Netflix review: Arrested Development Series 4 Episode 15
Review Overview
Laughs
7Ending
1Andrew Jones | On 05, Jul 2013
Blockheads. That’s the title of the finale of Arrested Development Season Four, which focuses mostly on George Michael’s life, as he is kicked out, not unlike his father, from the dorm, moves into Sudden Valley, where his father used to live, dates Rebel Alley, much like his father, and lies, bends the truth, and does everything to try to be more successful without hurting too many other people… you get the idea.
After firing Maeby from FakeBlock, George Michael spends this final half hour trying to compete with the unknown man that Rebel Alley is openly dating alongside George Maharis. Meanwhile, we see Michael find out about his son – and get jealous – and build up the confidence to do what he did to Lucille Austero. For a George Michael episode, there’s a lot more Michael than one would expect, but it’s when the focus shifts between characters that this feels the most like Arrested Development.
It’s not like everything that’s been built up in the season pays off in this episode, though. Unlike most of the show’s season finales, Blockheads continues to play puzzle master as viewers track through the labyrinth that Mitch Hurwitz has devised and as Cinco de Quatro rolls around yet again, we get George Michael’s perspective of it all.
There’s no doubt that the climax is very funny: a lot of jokes and call-backs land with the kind of stamina and enjoyability that Arrested Development is used to. Even worn-out Season Four runners find just that little bit more energy by the end.
And then comes the actual end. The final scene. The scene that, because of the way the show is presented, the past eight and three-quarter hours have been leading towards. In a way, it’s understandable; the core of the show has always been Michael and George Michael, Michael helping his son, trying to make his son better than the family he comes from, yet not wanting his son to overshadow him.
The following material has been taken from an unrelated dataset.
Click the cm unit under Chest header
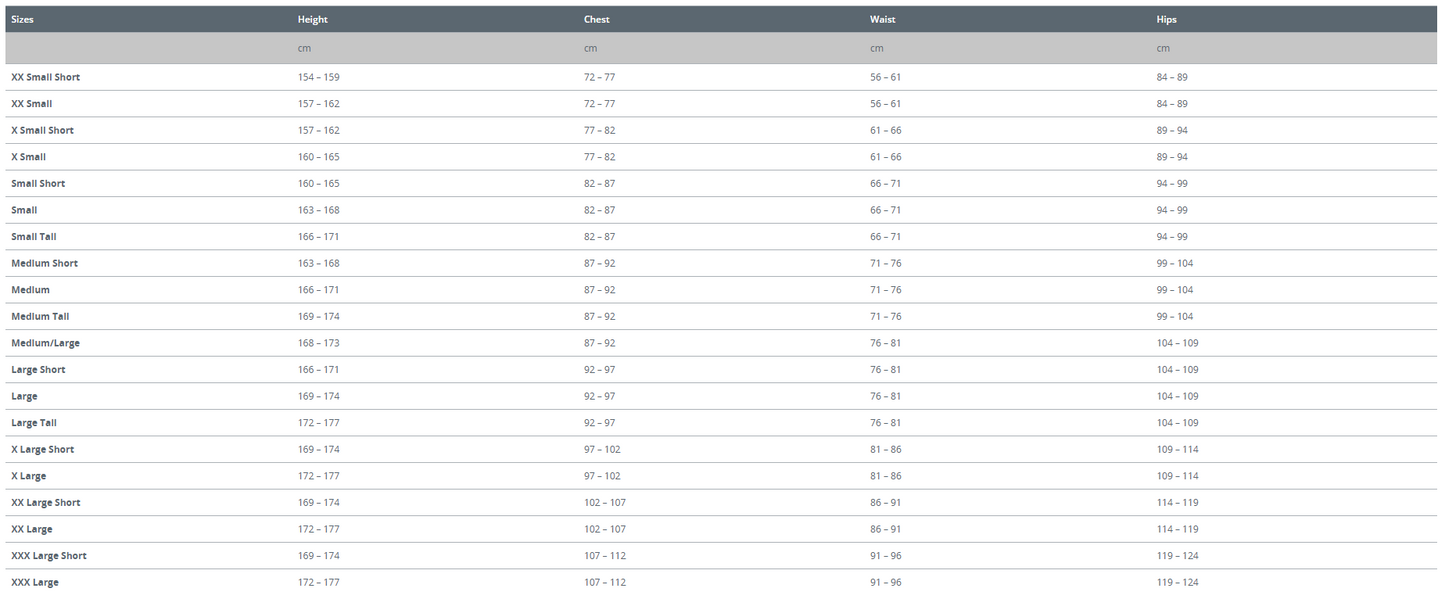1445x599 pixels. pyautogui.click(x=590, y=48)
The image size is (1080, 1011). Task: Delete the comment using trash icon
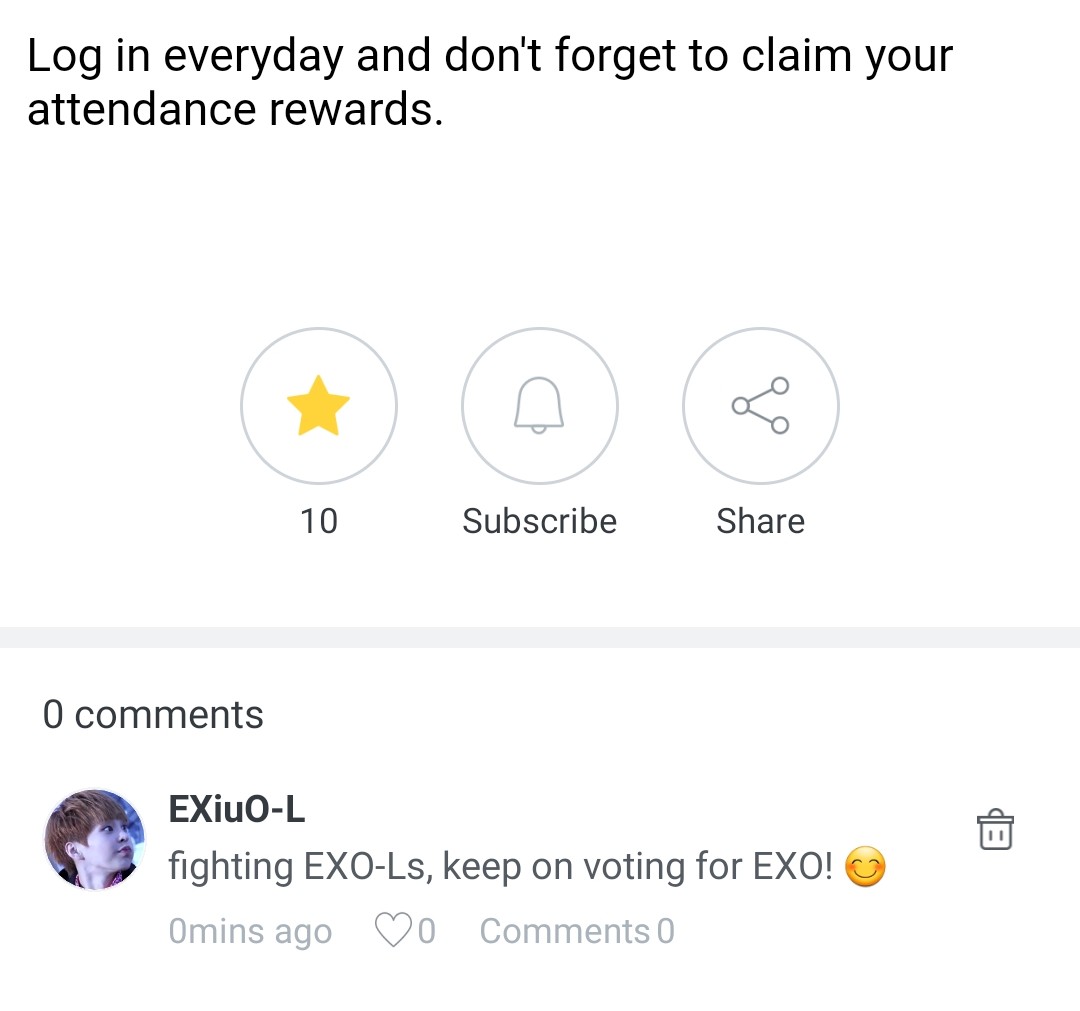994,830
But this end, the end of this season, after all the slogging through Lindsey and George Senior’s adventures, the weird turns with Buster and Maeby, GOB’s Mark Cherry adventures, it’s all led to this one scene – and it’s a real bummer. It’s a sour note to cap off a not-altogether-decent series of a show that was once the funniest thing ever committed to tape.
There’s no getting round it: it’s a shame that, after a pretty funny and entertaining penultimate episode, one that felt not too dissimilar to the broadcast seasons in its protagonist switching, we are left with just one horrible little moment. Hurwitz may want this story to continue into a film or a fifth season, but the audience deserve something more fitting – if not closure, then something funny, a kicker of a final scene. Not this.
Of course, there’s a post-credits epilogue that continues the overlapping Lucille Austero story, but even that, like many of Season Four’s jokes, goes too gleefully meta to be interesting, and doesn’t do enough to warrant viewers caring about the show’s future.
If those final five minutes were handled better, Blockheads would be a decent episode, but they kill off the fun of the prior 25 and really leave a bitter taste in your mouth. Unforgivably poor in conception and execution, Hurwitz seems to have a real middle-finger-the-audience attitude that hurts. If that part were carried out with any common sense, this episode would be more enjoyable and the season as a whole would be more recommendable to fans.
As it is? Sometimes things are just left better dead.